The IG reviewed 264 opiate prescription renewals and learned that in 53% of cases, the physician renewing the medication had not communicated personally with the patient. The IG report also says there were seven opiate overdoses among patients at the hospital, and that doctors “did not consistently monitor patients for misuse.”
In addition, hospital staff shredded documents used to track whether veterans were abusing opiates, according to the IG. Prescription renewals are filled through the medical center’s Medical Practice Clinic, which is staffed by 30 primary care physicians and serves 10,000 patients.
The hospital director, Bonnie Graham, said in a written response to the audit that she concurred “with all of the findings and suggested improvement,” which included ending prescription renewals without doctor follow-up visits and the shredding of files.

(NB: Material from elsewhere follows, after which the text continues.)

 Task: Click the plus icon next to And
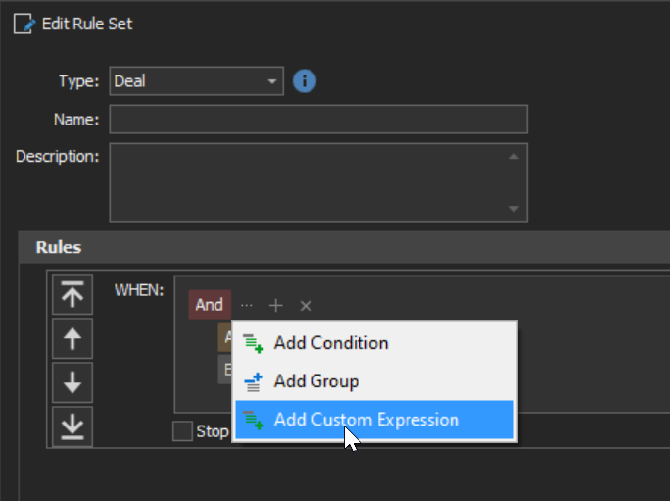275,306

The news follows another disturbing report in September that VA prescriptions for four opiates (hydrocodone, oxycodone, methadone and morphine) increased 270% between 2001 and 2012, according to the Center for Investigative Reporting.
The increase “outpaced the increase in patients and contributed to a fatal overdose rate among VA patients that the agency’s own researchers put at nearly double the national average,” the center’s Aaron Glantz wrote.
In October, VA doctors told lawmakers at a congressional hearing that hospital administrators often pressured them to prescribe opiates to patients they had not examined personally.